Christian vs. Leather Daddy
Immediate disappointment as that’s obviously not Jay Reso! This is Incredibly Strange Wrestling, run by some of Corny’s buddies in California who introduced him to his future mistress/wife Stacey. The Christian, AKA Dante the Baptist (and looking like Dante from Clerks), comes out in biblical attire, with a crucifix and some tablets (not those kind, those were probably backstage). On the mic he condems sodomites and promises hellfire and brimstone, cutting a far more convincing promo than Kane ever did. This, of course, makes him the heel. His opponent is the Cruiser, called Leather Daddy in the description. He looks like a mix between Big Josh, the Destroyer and Shawn Michaels. After promising to fuck his opponent in the ass, the Christian throws one of the tablets at him, which looks about as hard as styrofoam. Backwards slam, as in he did the crotch lift with his left arm, not the right (when do you EVER see that?). Banzai drop, Irish whip and monkey flip, which is about as random a combination of moves as you can get. Another Roman-looking guy comes out and commentates from the side of the ring. The Cruiser reverses a piledriver and drops his head, boot and elbow on the Christian’s groin (not all at the same time). Christian blocks a punch and gets another mixed up slam for two. Christian makes the mistake of arguing with the ref, allowing the Cruiser to come up from behind and give him a finger up the ass (“The rectal wrecker!”, screams Caesar). That does nothing for the Christian, so the Cruiser goes for a tablet to hit him, but the styrofoam hits the ref and breaks in half. They try a slam off the top, which goes about as well as any other slam this match. Bearhug with the ref down, so the emperor sends in the lion, which is a guy in a lion outfit. The lion spears and mauls the Christian. A valet comes in and cuts the Christian’s hair with him propped over the ropes. To be fair, I expected her to cut something else there. Ref is still down, doing a tremendous impression of a corpse(!). The Cruiser takes advantage of the Christian (not that way!) in his weakened state with the world’s worst Stunner (managing to land on his knees), then the world’s worst Randy Savage elbow, and the ref is revived in time to deliver the count. The Cruiser goes to hit the Christian after the match with another tablet, but it breaks before it even connects. The Christian’s summation of this: “Father, why hath you forsaken me?”.

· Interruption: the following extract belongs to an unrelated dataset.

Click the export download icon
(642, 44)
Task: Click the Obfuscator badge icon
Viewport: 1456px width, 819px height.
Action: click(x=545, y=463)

How bad was it? Terrible, but also very, very funny if you have the sense of humour for it, with no intention to be good or even tasteful, just a bit of wildness and pushing the envelope.
The meltdown: Kinda sad to see the stars of the eighties descending into epic laziness at the same time as rolling my eyes at the try hardiness of the Divas. At least the Christian/Cruiser stuff made up for it!